Seen (and eaten) today, 8th October. English (British?) tradition has it that on Michaelmas Day – 29th September – the Devil takes it upon himself to spit on all remaining blackberries, rendering them wizened and inedible.
Blackberries this year have been wonderful. From early August until a few days ago, I’d come home from every country walk with stained lips and fingers, and a bag full of purple fruits. But it’s all over now, because on 29th September, Michaelmas Day, the Devil came along, as he does every year, and spat on every remaining berry. If you favour the old Church calendar, you’ve got till 10th October, but whichever one you follow, blackberrying’s pretty much over for another year. The Devil is not kind.

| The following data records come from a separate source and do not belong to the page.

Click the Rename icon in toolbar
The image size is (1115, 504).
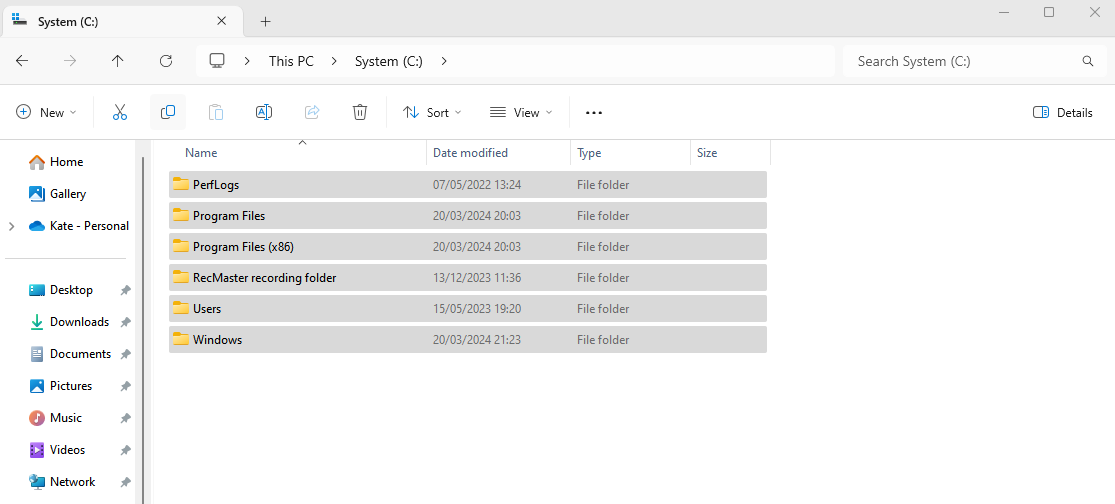click(x=264, y=113)
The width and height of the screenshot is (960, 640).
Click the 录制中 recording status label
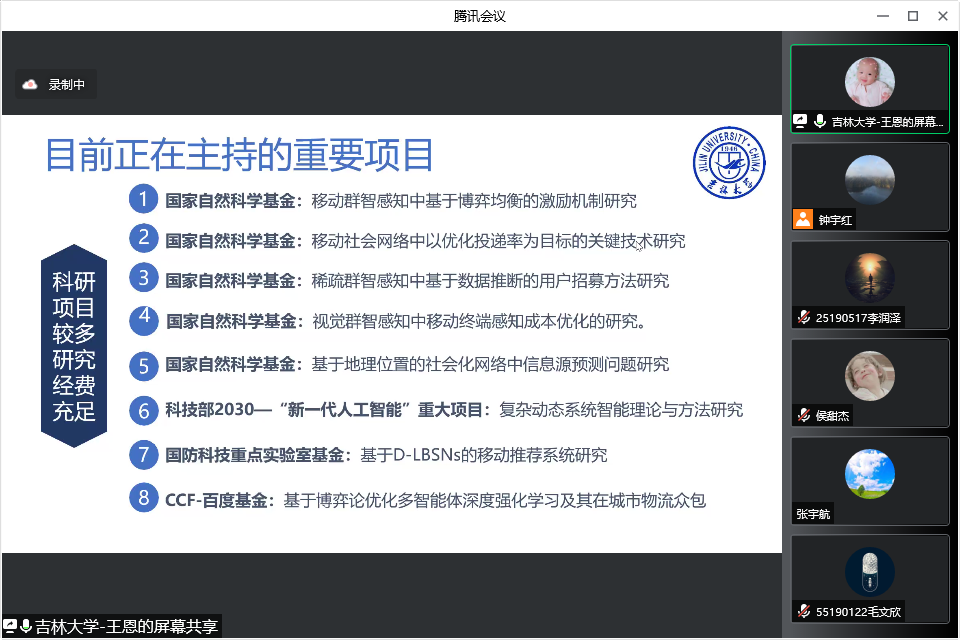pos(67,85)

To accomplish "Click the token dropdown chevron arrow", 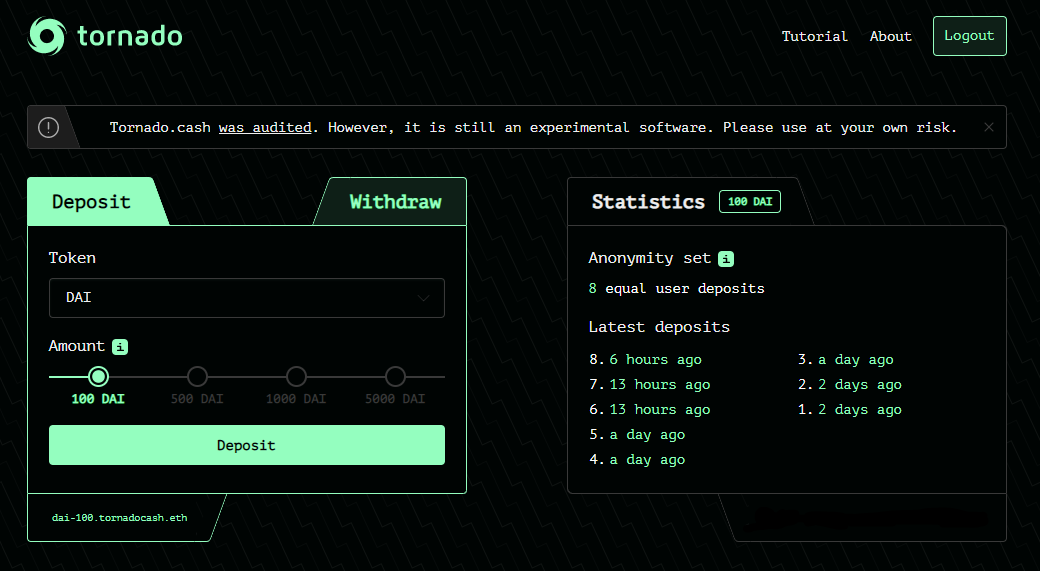I will click(x=423, y=298).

It’s been quite a year for blackberries. Fine juicy berries tumble from every bramble bush, staining our clothes and ruining our shoes. Even if, like me, you work on the principle of eating one berry for every two you collect for the pot, you’ll soon have more than you can realistically deal with.

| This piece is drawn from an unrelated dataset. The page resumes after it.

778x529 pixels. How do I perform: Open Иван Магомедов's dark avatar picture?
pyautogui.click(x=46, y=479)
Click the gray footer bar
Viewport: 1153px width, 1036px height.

Then there are apples. Kind friends have given us fruits carefully picked from their trees, but we consider these too fine to mix with other ingredients. When we have jellies and compotes to make, we prefer to rescue windfalls from back lanes in the village, cut away the bruises and discard the insecty bits.
This year, we have two best uses for blackberries, and for apples too.
This is a blackberry bakewell tart. The recipe is from the wonderful Mrs. Portly, and her recipe called for raspberries. I used blackberries instead, and my greedy family demolished the lot in a single sitting.
Much of the rest of our harvest has been used for blackberry and apple jelly. We no longer eat jam, but the intense flavour, and rich ruby colouring of this jelly is pure essence of blackberry, and a souvenir of late summer days in the dreary dark days of winter. It’s really worth making a few pots.
Take equal quantities of blackberries and apples. Roughly chop the apples, which you needn’t core or peel, and place in a pan, barely covering the fruit with water. Bring to a simmer till the apple softens and the juices run from the berries: 10 – 15 minutes.
Strain the juices through a jelly bag, or through a muslin-lined sieve for several hours. Measure the juice. Although I usually cook in metric, at this point, I go all avoirdupois, and work exclusively in pounds and ounces and pints. It just seems to work better for me.
Straining off the juices….
…which then simmer in the pan.
Return the extract to the pan with the juice of a lemon, and for every pint of juice, add a pound of granulated sugar. Stir till the sugar has dissolved and boil rapidly till a ‘jell’ is obtained on testing. If you’re new to making jelly or jam, this article is helpful.
Our blackberry jelly will taste all the better because we had help from grandson William, aged two. He gathered berries, and hunted for windfalls. He’s a London child, and his parents were keen for him to help with any job not available to him in a city park.
William goes blackberrying ….
… and hunting for windfalls.
His parents have taken a pot of jelly back to London as a souvenir, of course.